XMPP Protocol Use-Cases and Guide | Erlang Solution blog
by Piotr Nosek
Who will find this interesting
If you’re considering XMPP for your project but you are unsure if it can provide the functionality you need, you’ll eventually end up here:
I’m pretty sure you’ll be quite intimidated by such a long list of extensions. In some cases it will be pretty easy to find what you need. If you look for PubSub functionality, you’ll quickly notice “Publish-Subscribe”. Sometimes it’s not so obvious though. XMPP developers already know that in order to synchronise outgoing messages between several devices, they have to enable “Message Carbons”. Not very intuitive, isn’t it?
The aim of this blog post is to guide you towards proper XMPP technologies and solutions, given your specific use cases. I’ve worked with and deployed solutions powered by XMPP, such as MongooseIM, for years; so let me be your personal Professor Oak, providing a perfect “companion(s)” to work with and begin your journey in XMPP world. There are almost 400 XEPs, will you catch them all? ;)

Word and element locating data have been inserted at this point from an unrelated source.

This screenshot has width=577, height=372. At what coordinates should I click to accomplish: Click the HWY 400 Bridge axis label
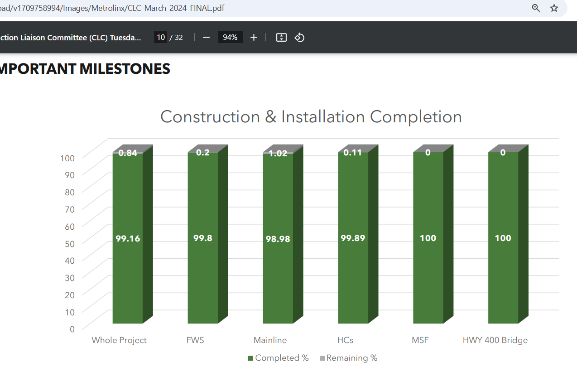[x=495, y=340]
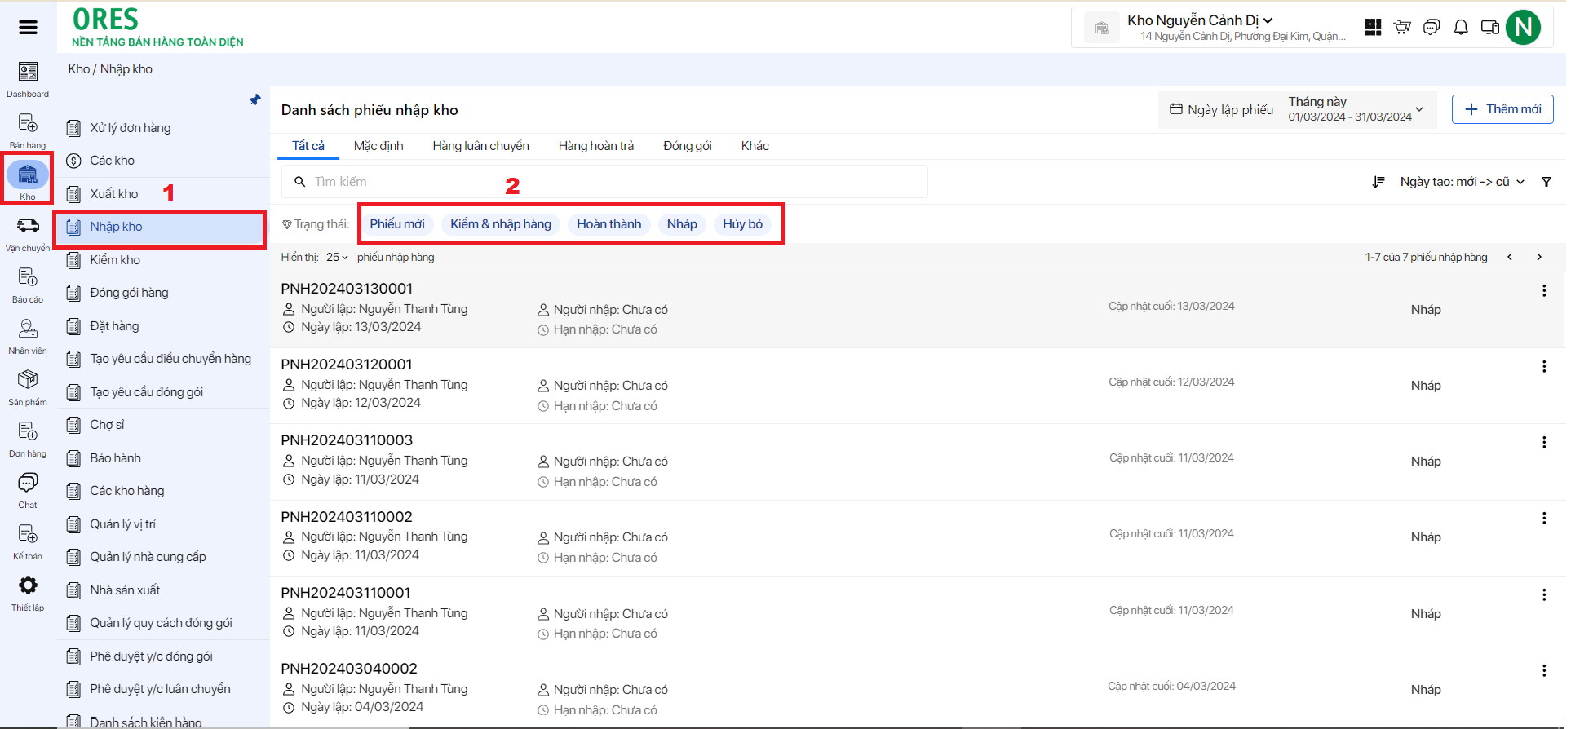Unpin the sidebar with pin icon
The width and height of the screenshot is (1571, 729).
(255, 100)
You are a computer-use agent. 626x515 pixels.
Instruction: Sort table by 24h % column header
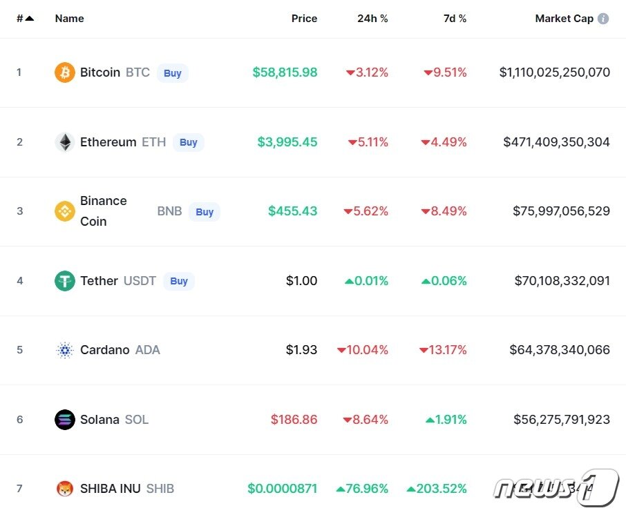372,19
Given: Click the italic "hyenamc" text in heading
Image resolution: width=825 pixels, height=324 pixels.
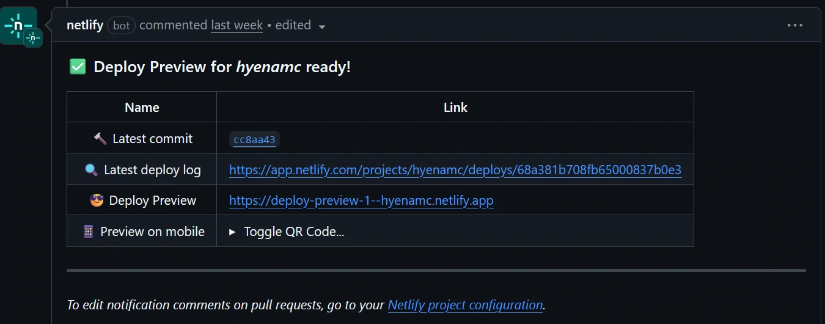Looking at the screenshot, I should (268, 67).
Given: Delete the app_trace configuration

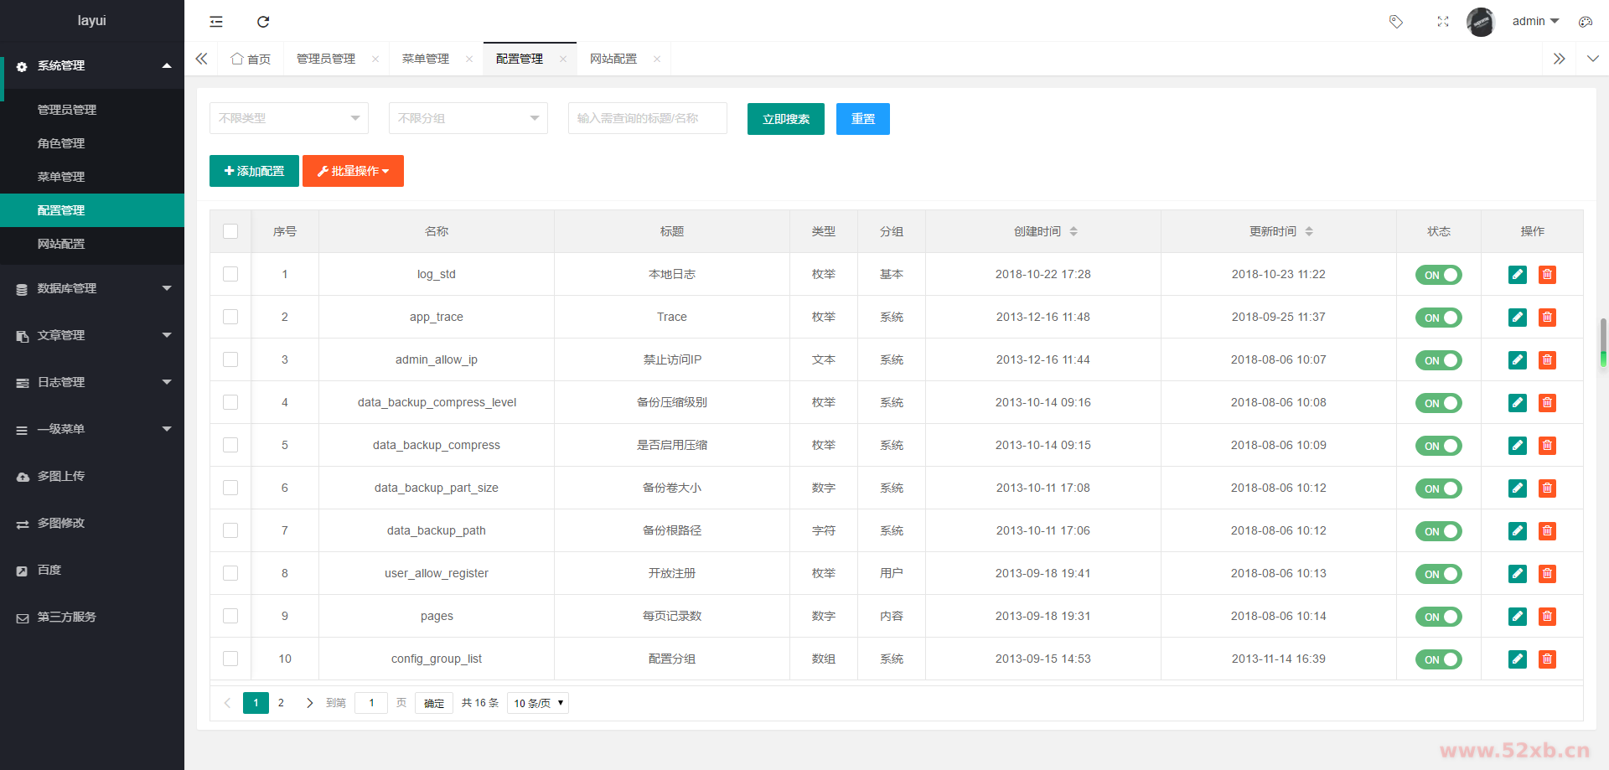Looking at the screenshot, I should [x=1547, y=318].
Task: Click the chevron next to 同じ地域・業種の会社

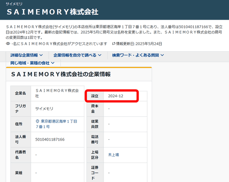Action: 53,63
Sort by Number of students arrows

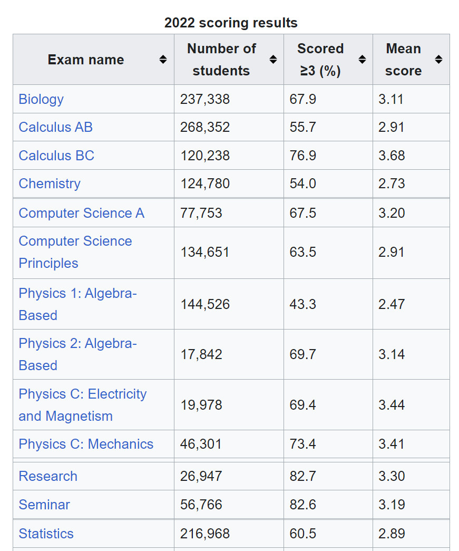(x=273, y=60)
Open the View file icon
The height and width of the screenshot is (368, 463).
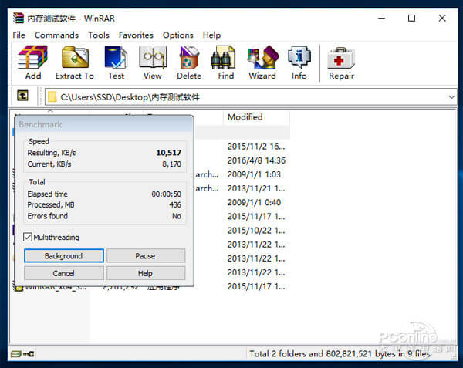coord(152,59)
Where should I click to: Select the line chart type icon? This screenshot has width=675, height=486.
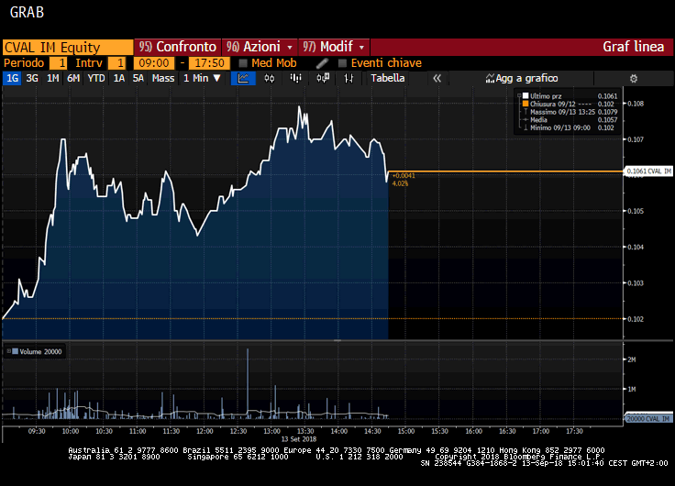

The length of this article is caused not by a complexity of descriptions but by a count of use cases and features. :)
All numbers and information on implementation status are valid for March 2017.
What can you expect here?
For every use case, I will list XMPP features you definitely should consider using. Each one of them will be briefly described. The goal here is to understand the usefulness without reading whole specification. Besides that, each item will include MongooseIM’s module name providing discussed extension and example client implementations.
What you won’t find in this post
This post won’t cover any XMPP basics. It assumes you either know them already (what are JID, C2S, S2S, IQ, stanzas, stream etc.) or you intend to learn them from some other guide, like the excellent (iOS) tutorial written by Andres Canal Part 1, Part 2). It’s more of a cookbook, not Cooking For Dummies.
- I’m creating …
1.1 … a mobile application.
1.2 … a desktop application.
1.3 … a web application.
1.4 … an application that just can’t speak XMPP.
- I need my application to …
2.1 … show message status like Facebook does.
2.2 … provide message archive to end users.
2.2.1 I’d like to have a full text search feature.
- … display inbox (a list of conversations with unread count and a last message).
- … allow file transfers and media sharing between users.
4.2 File Upload
- … support groupchats …
5.1 … and I need precise presence tracking in each group.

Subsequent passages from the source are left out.